Regulatory Limitations Faced by Collection Agencies

Debt collection agencies aren’t exactly thrilled to reveal what they’re not allowed to do under The Fair Debt Collection Practices Act. Instead debt collection agencies may be more likely to avoid mentioning, explaining, or acknowledging the existence of such legislation in a possible attempt to place pressure on those persons who they are trying to collect money from. Consumer protection law is available to the public under Title 15, chapter 41, sub-chapter 5 of the U.S. Code.(1)

Being aware of what these rules disallow certain practices within debt collection, in regard to debt collection agencies can assist people in debt know their rights when their debt is passed to a debt collector. These rights help empower debtors in so far as the law allows, and does so for the purpose of protecting debtors from harassment, manipulation, threat and danger.

• Debt collection agencies can’t violate your privacy

According to the privacy rights clearinghouse, debt collectors cannot leave pre-recorded voice mails on cellular phones if a cell phone was not given on a credit application.(4) Debt collectors are also not allowed to leave messages with third parties as per Title 15, chapter 14, subchapter V, section 1692c of the U.S. Code. the Privacy Rights Clearinghouse.

• Communication from debt collection agencies can be terminated

A debt collector can be asked to cease contact with the provision they are allowed one additional communication to notify a debtor of the collection effort thereafter. This does not mean one no longer owes debt, but it does mean that particular collection agency is obligated to cease communication following the defined contact prescribed by law.

•  Misrepresentation of debt, business, legal and individual communication

Debt collection agencies must act honestly with their communications so as to avoid coercing, manipulating, harassing or lying to the debtor, all of which are illegal. The debt collector is required to disclose the purpose of their initial communication and may not mislead or contact the debtor before 8:00AM or after 9:00PM in that debtor’s time zone.(1)

• Collection fees and assets are prohibited unless authorized

A debt collection agency may also neglect to mention the unfair practice provisions of the aforementioned statutory law. This includes unauthorized collection of debt owed and associated fees as well as personal property. By unauthorized one means as made through agreement with the collection agency or as allowed through other regulatory laws.

• Disclosure of identity

If a debt collection agency calls a debtor directly, they are required to provide “meaningful disclosure” of their identity.(1) This means a debt collector  cannot telephone a debtor anonymously and provides the debtor an opportunity to communicate his or her wishes regarding the conduct of the debt collector.


Debt collection agencies are limited in their range of conduct by statutory law. Being aware of this law is something debt collectors may not want you to know because it empowers consumers and debtors, possibly to the disadvantage of the debt collector.

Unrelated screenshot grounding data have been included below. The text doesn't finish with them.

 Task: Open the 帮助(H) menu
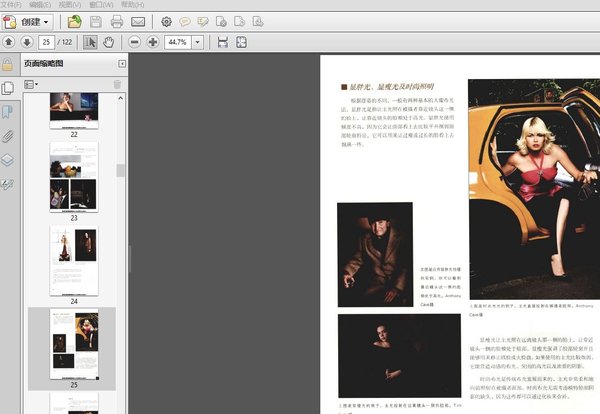pyautogui.click(x=130, y=4)
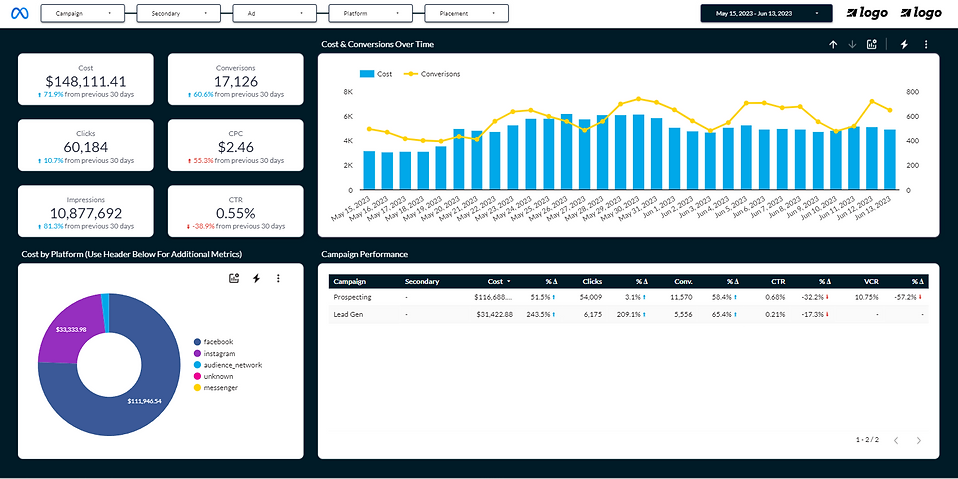The height and width of the screenshot is (479, 958).
Task: Open three-dot menu on donut chart
Action: [278, 279]
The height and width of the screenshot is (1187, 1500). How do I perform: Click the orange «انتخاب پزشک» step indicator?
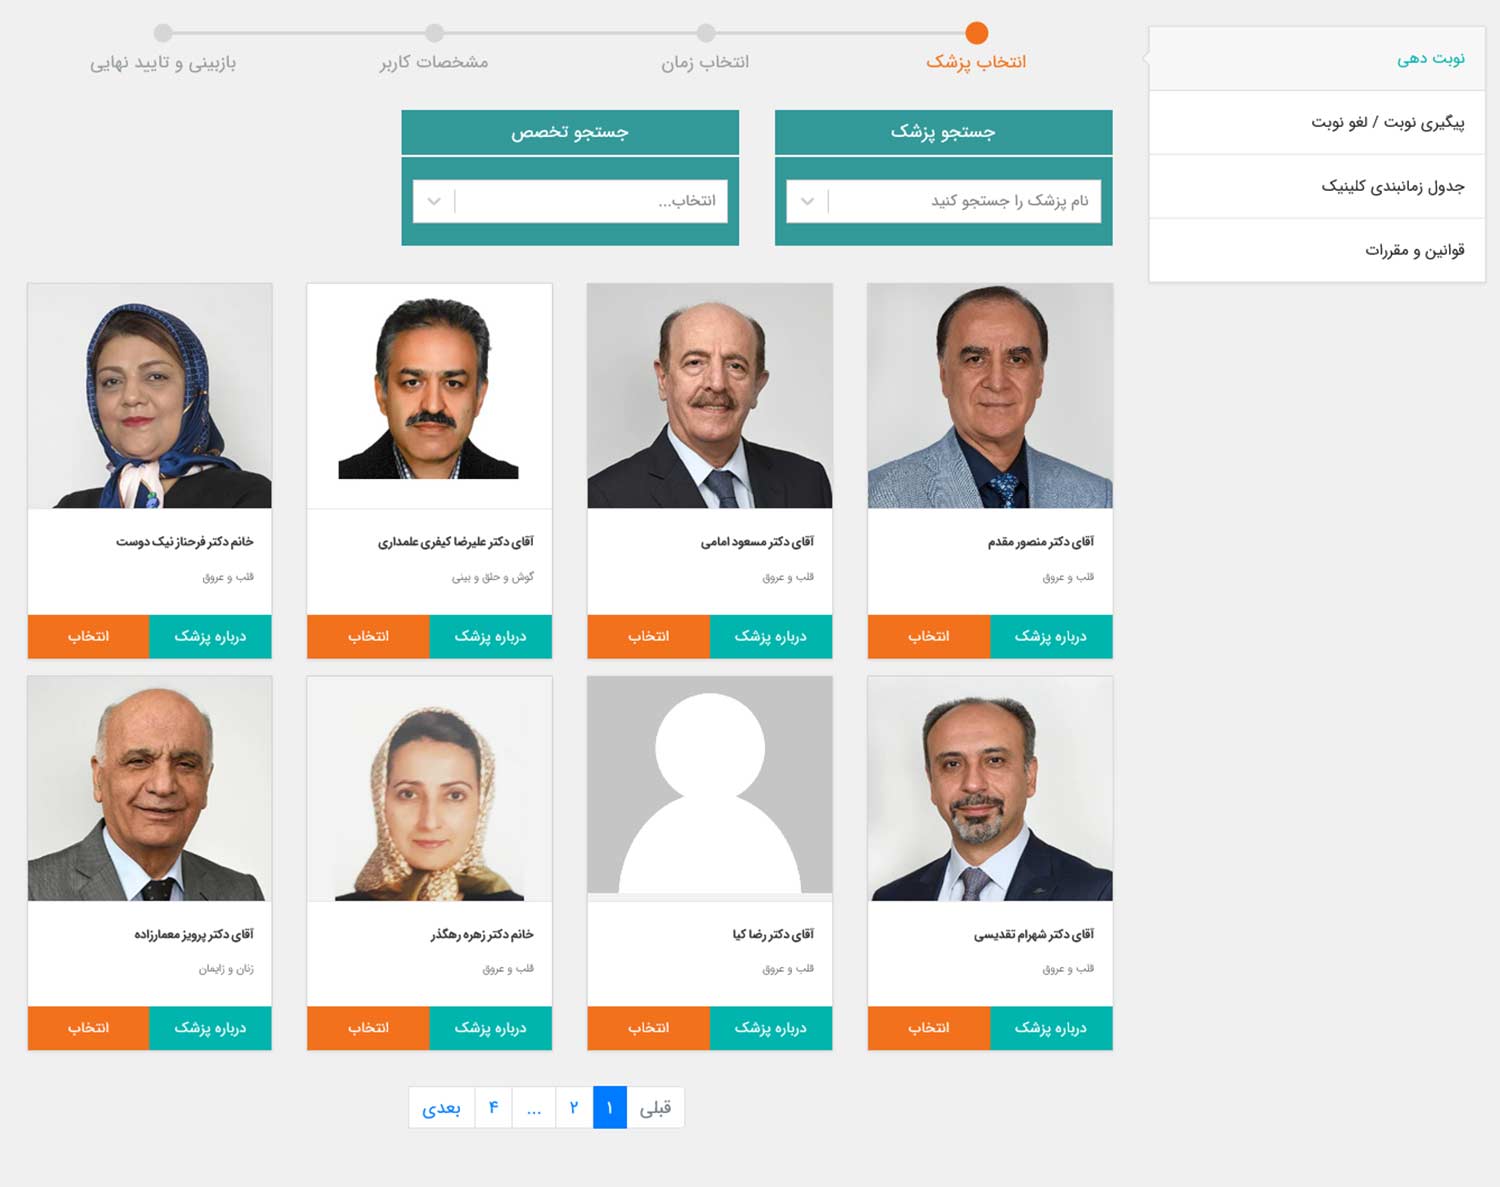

If debtors are unaware of these laws and how a debt collection agency must conduct itself, this can place clearer restraint on the actions, and communications of debt collectors so as not to seek out or utilize less than savory debt collection methods.


1) (Cornell University: Title 15, Chapter 41 U.S. Code)
2) (Federal Trade Commission (FTC): Consumer guide)
3) (FTC: Consumer credit)
4) (Privacy Clearinghouse)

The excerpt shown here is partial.